**What the task requires**
Retype the lines below word for word, beginning with the line that contains "Given: Click the" and ending with the final line, both included. Leave the pictures out of your copy.
[START Data shown]
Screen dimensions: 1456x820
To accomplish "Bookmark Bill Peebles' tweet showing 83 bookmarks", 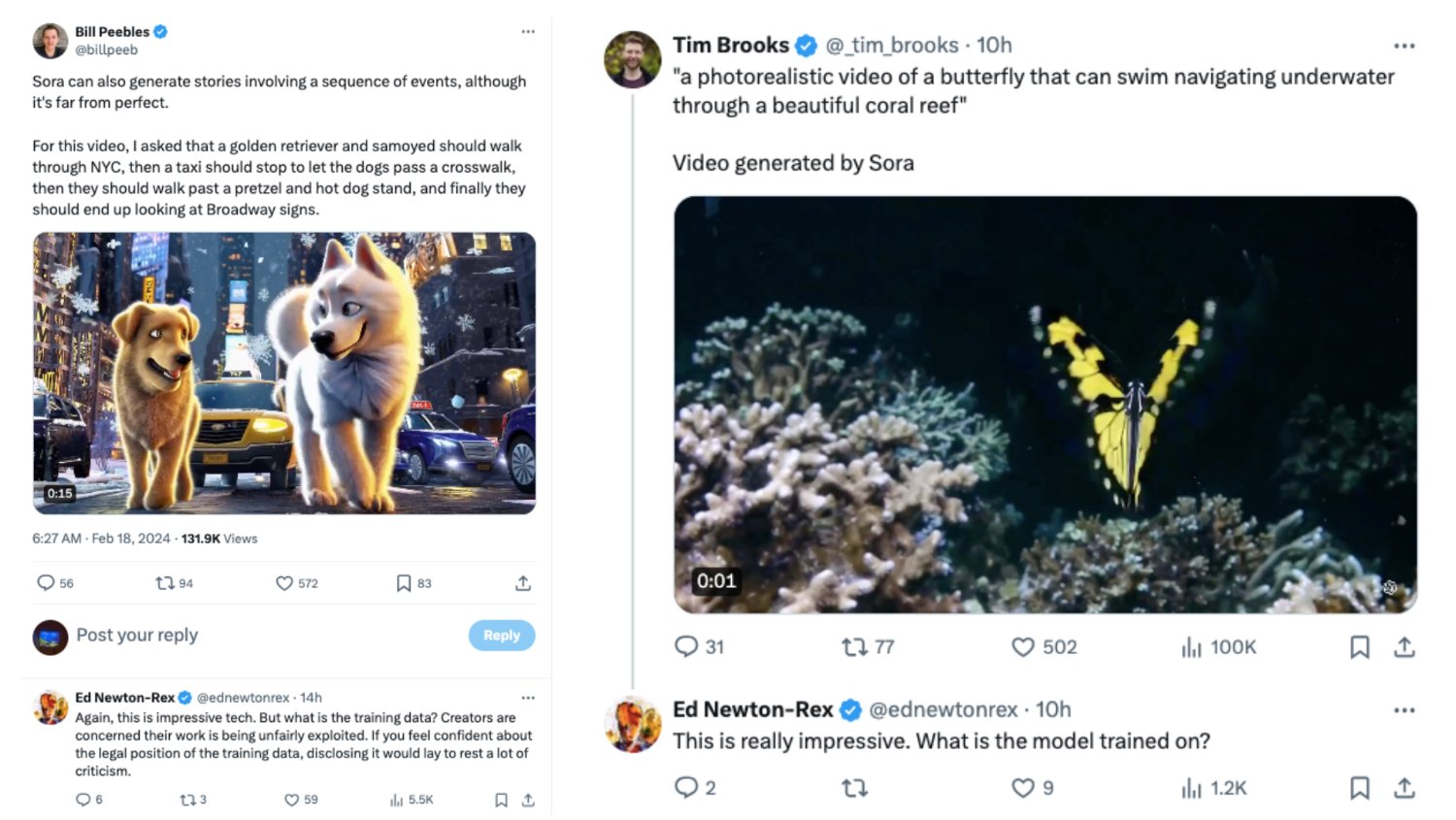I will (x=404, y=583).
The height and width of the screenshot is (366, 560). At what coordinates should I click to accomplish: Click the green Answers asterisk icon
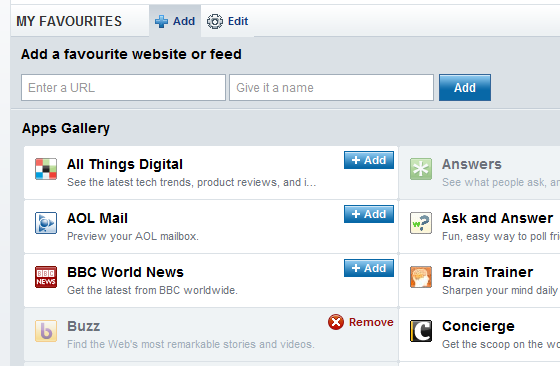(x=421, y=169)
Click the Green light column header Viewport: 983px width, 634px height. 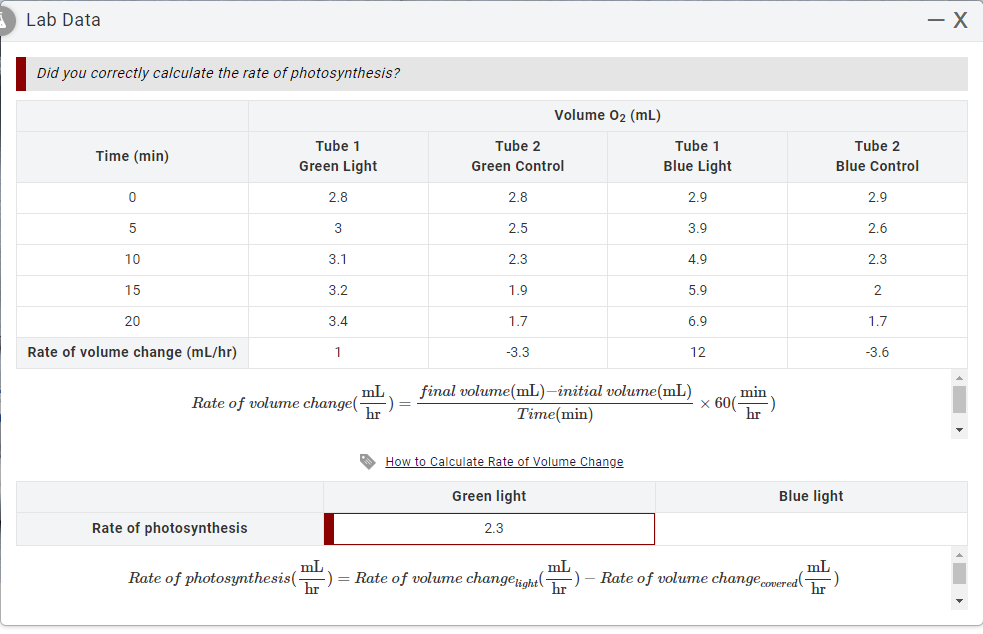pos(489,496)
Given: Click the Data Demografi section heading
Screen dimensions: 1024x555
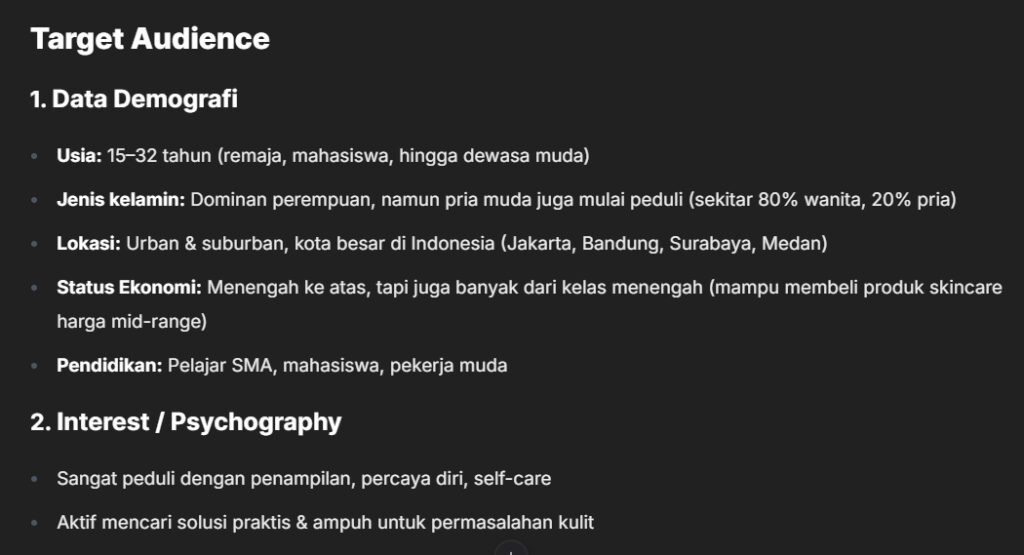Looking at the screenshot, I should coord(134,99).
[END Data shown]
**Finished exercise**
Given: Click the Data Demografi section heading
Screen dimensions: 1024x555
Looking at the screenshot, I should coord(134,99).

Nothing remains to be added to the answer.